··· Extracted entries ···

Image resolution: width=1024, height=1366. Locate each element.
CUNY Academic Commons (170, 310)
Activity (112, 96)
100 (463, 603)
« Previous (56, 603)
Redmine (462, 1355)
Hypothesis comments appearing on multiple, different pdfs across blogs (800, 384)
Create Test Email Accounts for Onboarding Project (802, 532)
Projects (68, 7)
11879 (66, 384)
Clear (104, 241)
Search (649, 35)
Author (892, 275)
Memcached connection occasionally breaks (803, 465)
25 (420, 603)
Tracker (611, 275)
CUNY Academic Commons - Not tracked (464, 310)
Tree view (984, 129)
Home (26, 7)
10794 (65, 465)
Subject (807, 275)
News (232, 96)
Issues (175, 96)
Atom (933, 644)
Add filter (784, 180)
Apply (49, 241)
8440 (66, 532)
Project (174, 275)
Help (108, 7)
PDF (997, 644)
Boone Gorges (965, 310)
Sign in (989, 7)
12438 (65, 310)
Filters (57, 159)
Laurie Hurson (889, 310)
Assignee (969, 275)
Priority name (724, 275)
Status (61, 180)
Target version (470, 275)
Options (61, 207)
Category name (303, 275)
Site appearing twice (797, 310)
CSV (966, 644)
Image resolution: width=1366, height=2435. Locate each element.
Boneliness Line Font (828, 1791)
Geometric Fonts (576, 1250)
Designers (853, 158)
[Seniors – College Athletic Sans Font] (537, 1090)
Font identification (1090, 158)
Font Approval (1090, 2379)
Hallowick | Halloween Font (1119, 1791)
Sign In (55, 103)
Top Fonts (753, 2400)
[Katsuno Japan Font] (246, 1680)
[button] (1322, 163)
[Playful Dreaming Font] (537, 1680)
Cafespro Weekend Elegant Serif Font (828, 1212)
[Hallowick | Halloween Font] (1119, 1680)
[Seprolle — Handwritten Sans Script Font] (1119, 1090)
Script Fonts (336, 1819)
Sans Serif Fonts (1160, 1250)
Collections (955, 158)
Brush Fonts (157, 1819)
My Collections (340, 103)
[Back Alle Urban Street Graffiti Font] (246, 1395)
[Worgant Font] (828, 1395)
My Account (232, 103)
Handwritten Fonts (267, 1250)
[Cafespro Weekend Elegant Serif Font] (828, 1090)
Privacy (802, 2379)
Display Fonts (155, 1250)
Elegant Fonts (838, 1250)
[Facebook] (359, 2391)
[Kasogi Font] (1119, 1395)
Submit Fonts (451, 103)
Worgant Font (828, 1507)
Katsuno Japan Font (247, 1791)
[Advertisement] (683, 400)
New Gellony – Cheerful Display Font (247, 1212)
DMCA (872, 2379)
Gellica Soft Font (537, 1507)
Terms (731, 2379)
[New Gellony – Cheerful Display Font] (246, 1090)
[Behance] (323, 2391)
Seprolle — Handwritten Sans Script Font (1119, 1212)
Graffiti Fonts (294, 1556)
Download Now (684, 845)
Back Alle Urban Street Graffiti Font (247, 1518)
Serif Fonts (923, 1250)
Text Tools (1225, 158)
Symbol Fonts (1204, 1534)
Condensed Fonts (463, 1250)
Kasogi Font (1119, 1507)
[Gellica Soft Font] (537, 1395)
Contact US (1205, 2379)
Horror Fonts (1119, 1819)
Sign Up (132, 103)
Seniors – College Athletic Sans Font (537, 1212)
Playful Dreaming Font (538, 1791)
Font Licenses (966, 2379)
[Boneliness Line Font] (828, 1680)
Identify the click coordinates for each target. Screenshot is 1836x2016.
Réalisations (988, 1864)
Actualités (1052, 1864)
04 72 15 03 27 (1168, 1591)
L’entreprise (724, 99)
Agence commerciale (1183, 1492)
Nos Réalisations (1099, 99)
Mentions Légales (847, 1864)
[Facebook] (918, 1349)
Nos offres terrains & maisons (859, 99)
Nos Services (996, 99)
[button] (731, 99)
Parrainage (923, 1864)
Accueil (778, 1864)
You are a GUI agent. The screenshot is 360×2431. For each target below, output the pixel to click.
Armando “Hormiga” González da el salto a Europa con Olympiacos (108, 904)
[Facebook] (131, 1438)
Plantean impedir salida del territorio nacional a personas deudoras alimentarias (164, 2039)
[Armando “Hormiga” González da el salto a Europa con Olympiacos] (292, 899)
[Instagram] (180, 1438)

···

▶ What to work on
The answer must be a verbatim transcription of the entries above, from the first line through the line that contains "Projects (68, 7)", and nothing more.

▶ Task response
Image resolution: width=1024, height=1366. Locate each element.
CUNY Academic Commons (170, 310)
Activity (112, 96)
100 (463, 603)
« Previous (56, 603)
Redmine (462, 1355)
Hypothesis comments appearing on multiple, different pdfs across blogs (800, 384)
Create Test Email Accounts for Onboarding Project (802, 532)
Projects (68, 7)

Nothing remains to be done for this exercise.